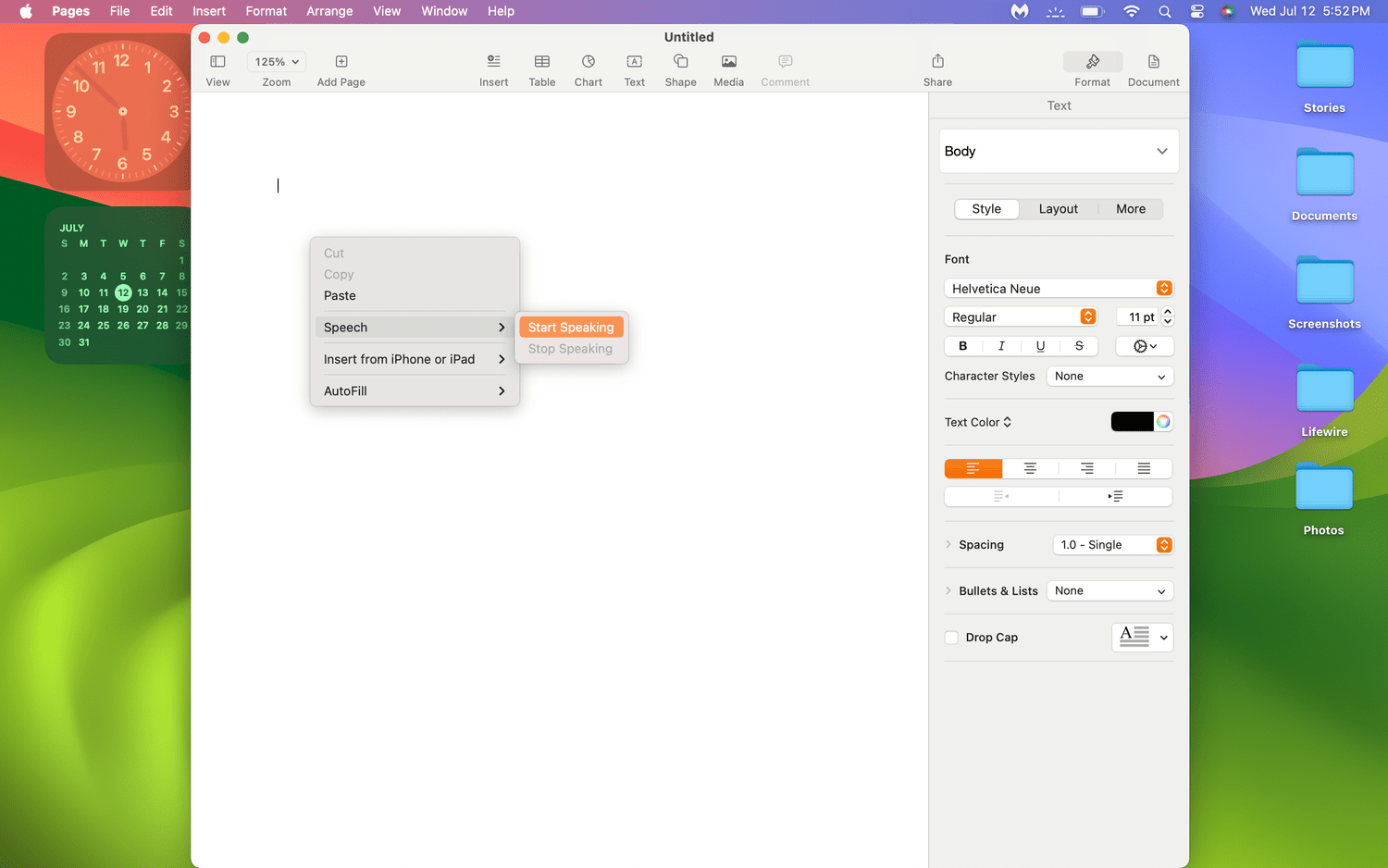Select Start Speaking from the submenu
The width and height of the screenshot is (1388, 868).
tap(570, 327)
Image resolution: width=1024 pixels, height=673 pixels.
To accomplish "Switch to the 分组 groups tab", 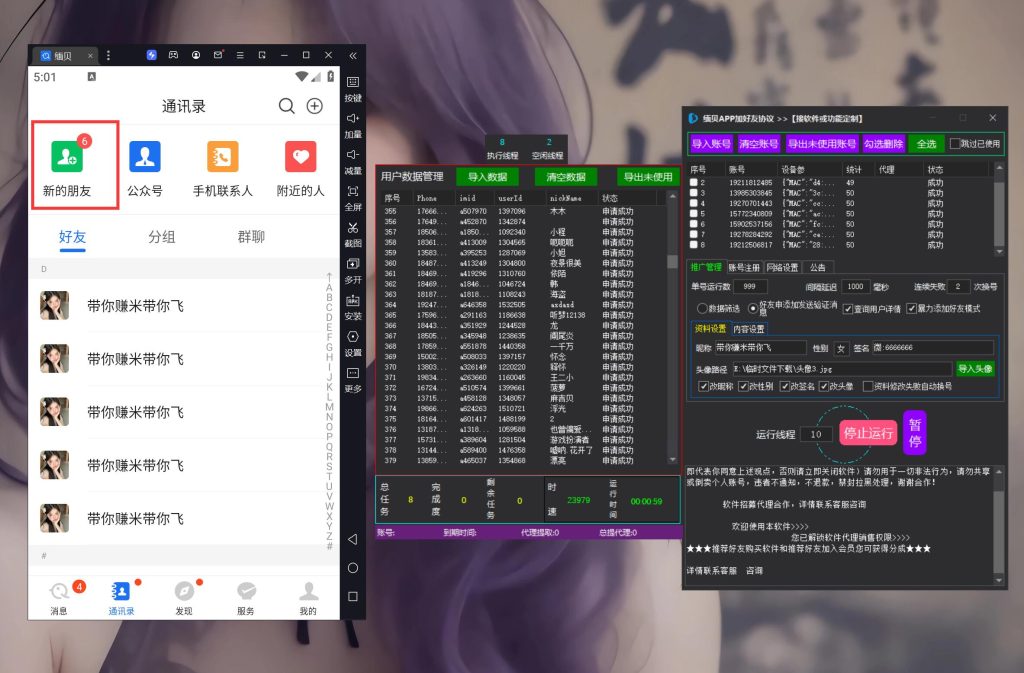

- - -

YOUR OBJECTIVE: An acceptable answer holds exactly the lines from the one with "Image resolution: width=1024" through the end of the entries above, both ends kept, and no pictures at all.

EXPECTED ANSWER:
Image resolution: width=1024 pixels, height=673 pixels.
To accomplish "Switch to the 分组 groups tab", 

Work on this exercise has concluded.